--- BEGIN SELECTED TEXT ---

Regenerative systems (KERS)

[Ciro Pabón]

All right, I'm back. Let's do one of our frequent back-of-the-envelope checkings. This is going to be boring because I'll write while I calculate.

First, how much is the energy we need to rotate a car, let's say, 10 degrees in 0.5 seconds? I suppose this is enough for "attitude correction".

For this estimation, let's also assume the car is an uniform prism that weighs 600 kilos and has, I don't know, 2 m of width and 3.5 meters in length. So:

• angular velocity: (10 deg * Pi rad) / (180 deg * 0.5 sec) = 0.35 rad/seg
  
  moment of inertia: 1/12 * 600 kg * [(2m)^2 + (3.5m)^2)] = 813 kg-m2
  
  rotational energy: 1/2 * 813 * 0.35^2 kg-m2/s2 = 50 Joules

Well, I'm a little rusty, and the energy is pretty low (a mistake on my part?): it's the first time I've calculated this in years... I'm sure somebody will check.

Now, we have a flywheel that weighs 5 kilos (I assume) and a radius of, I don't know, 10 cm. How fast it has to rotate to provide the same 50 joules of rotational energy? I assume no losses here, we could factor in them later.

If the flywheel is an ideal thin cylindrical shell, then:

• moment of inertia of flywheel: 5 kg * 0.1^2 m2 = 0.05 kg-m2
  
  rotational energy of flywheel: 1/2 * 0.05 kg-m2 * w^2 = 50 kg-m2/s2

So, the angular velocity needed to get the same 50 joules is:

• w = (2 * 50 / 0.05)^ 0.5 rad/seg = 44 rad/seg
  w = 44 rad/seg * (1 revolution / 2 * Pi rad) * (60 sec/1 minute) = 420 rpm

A change in rotational speed of 420 rpm in the flywheel is enough to move the car 10 degrees.

My largest "mistake", which I made on purpose, comes from the fact that I assumed a car with no friction with the ground. If the calculations are OK, they are true only for a car "on ice".

I'll tackle friction of wheels and track tomorrow: it's a holiday.

First conclusion: for "cars on ice", the change in flywheel rotation is pretty low, as is the energy needed. If we're talking of "damping" the movements of the car on the suspension, that is, without moving laterally the wheels, only to "help" the shock adsorbers the same way Renault mass damper worked, the idea is not only feasible, but also practical.

So, it's practical to use a flywheel to correct attitude for aerodynamic lateral sensibility (if you assume displacements of the same magnitude of the suspension travel).

Yes, yes, I know I did not took in account the energy spent on compressing the springs, but probably (not sure here) the spring is helping the flywheel, not opposing it.

So, at first sight we need a new regulation (like the Renault damper ruling) or some teams could use this trick (if I'm not totally wrong for reasons I still don't comprehend).

Well, you guys, I'd would be extremely grateful if someone (Miguel, CMSMJ1, where are you?) could check this first attempt. I'm sure this post is not going to be one of the most read here (it's boring as hell), but it was fun to write.

[WhiteBlue]

Ciro, your figuring remains fairly theoretical unless you explain how a change of energy of the fly wheel is supposed to be done within the limitations of the regs.

--- END SELECTED TEXT ---

_TASK DIRECTIONS_: Write the next part of the forum thread on flywheels and regenerative systems (KERS), starting after WhiteBlue's reply.

--- BEGIN SUPPLIED DATA ---

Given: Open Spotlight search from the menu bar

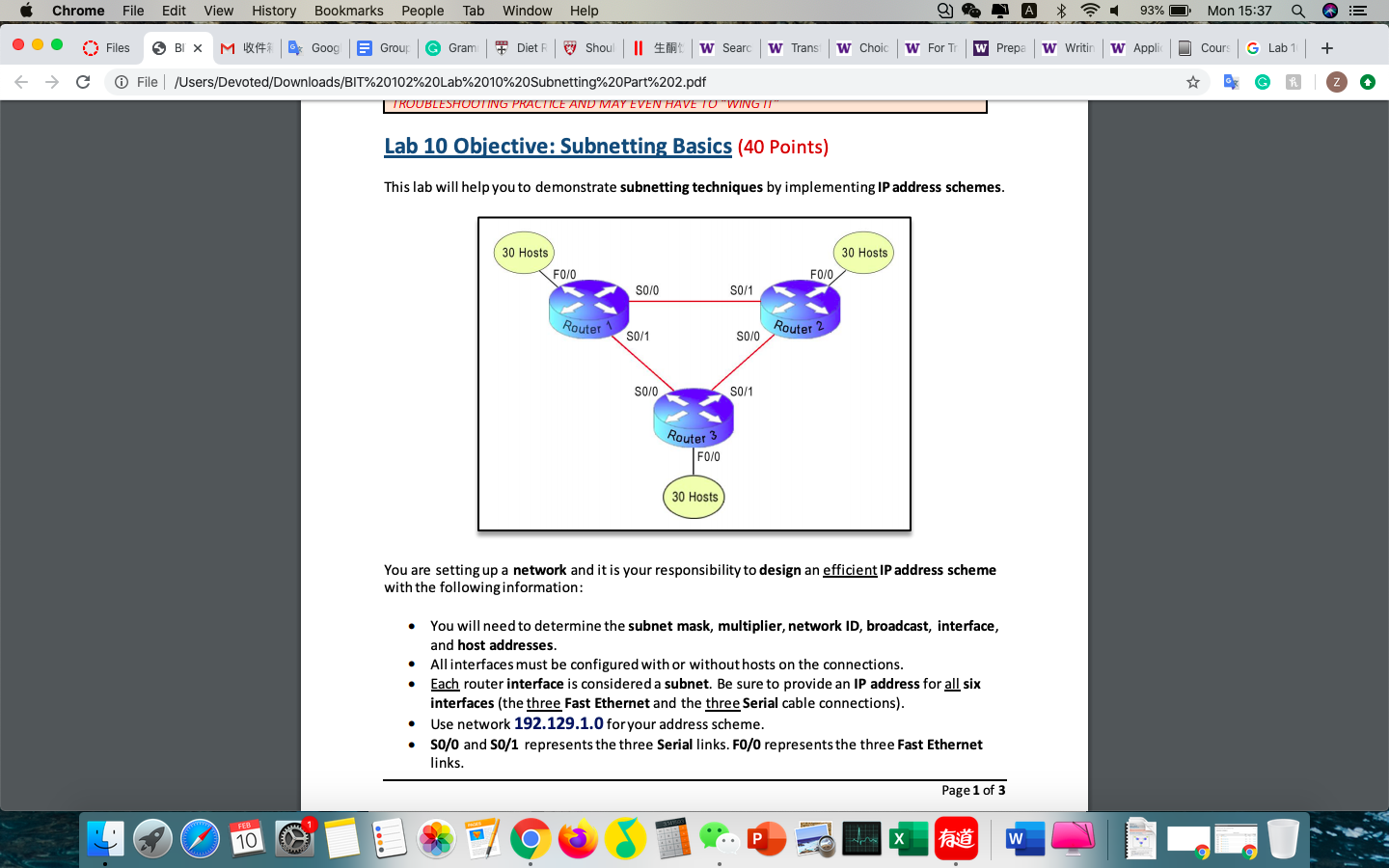Looking at the screenshot, I should tap(1298, 11).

--- END SUPPLIED DATA ---

_REPLY_:
[checkered]

Ciro, your figuring remains fairly theoretical unless you explain how a change of energy of the fly wheel is supposed to be done within the limitations of the regs.

So two or more

flywheels, between which the kinetic energy can be transferred, cannot be argued as being a "single KERS" in its entirety within the rules?

[Ciro Pabón]

Ciro, your figuring remains fairly theoretical unless you explain how a change of energy of the fly wheel is supposed to be done within the limitations of the regs.

C'mon, WhiteBlue, we're talking of 50 joules. Even a resistor can adsorb this energy and dissipate it as heat, when you need to "brake" the flywheel.

Conversely, to accelerate the flywheel you need a ridiculous low amount of energy to be stored before being fed into the flywheel. Any electric circuit could handle this charge in a capacitor bank or a battery, unless I'm pretty much mistaken.

Actually, you could extract or put that amount of energy directly into the car wheels, as you suggested, and the car would barely break or accelerate. The point of the whole exercise was to find out that.

For example, if you need a 25.000 rpm change in flywheel rotational speed, instead of the miserable 420 rpm I got, your objection would be unsurmountable, but, in view of the results, I think it's not. The fact is that I showed that the energy needed to rotate the car (under the assumptions I made and if I made no mistakes) is a tiny fraction of the energy you need to accelerate it.

Good point, Conceptual. Actually, the only way to avoid the rotational inertia of the flywheel to "interfere" with the car would be an array of two counter rotating flywheels.

[WhiteBlue]

Ciro, your figuring remains fairly theoretical unless you explain how a change of energy of the fly wheel is supposed to be done within the limitations of the regs.

So two or more

flywheels, between which the kinetic energy can be transferred, cannot be argued as being a "single KERS" in its entirety within the rules?

there are some substantial points against such a concept with at least two wheels and two transmissions. it would be heavy, it would be bulky and we would still not have any idea how the transfer of energy would be done between the wheels. would it use a third IVT?

[WhiteBlue]

Ciro, your figuring remains fairly theoretical unless you explain how a change of energy of the fly wheel is supposed to be done within the limitations of the regs.

C'mon, WhiteBlue, we're talking of 50 joules. Even a resistor can adsorb this energy and dissipate it as heat, when you need to "brake" the flywheel.

Conversely, to accelerate the flywheel you need a ridiculous low amount of energy to be stored before being fed into the flywheel. Any electric circuit could handle this charge in a capacitor bank or a battery, unless I'm pretty much mistaken.

Actually, you could extract or put that amount of energy directly into the car wheels, as you suggested, and the car would barely break or accelerate. The point of the whole exercise was to find out that.

Good point, Conceptual. Actually, the only way to avoid the rotational inertia of the flywheel to "interfere" with the car would be an array of two counter rotating flywheels.

the point of using a capacitor is inconsistent with the idea of a mechanical storage device. you would have to have a motor/generator and a transmission to accomplish energy transfers to an electrical system however tiny.

so I'm to be the advocatus diaboli? I'll play along for the moment.

[Ciro Pabón]

Well, thanks.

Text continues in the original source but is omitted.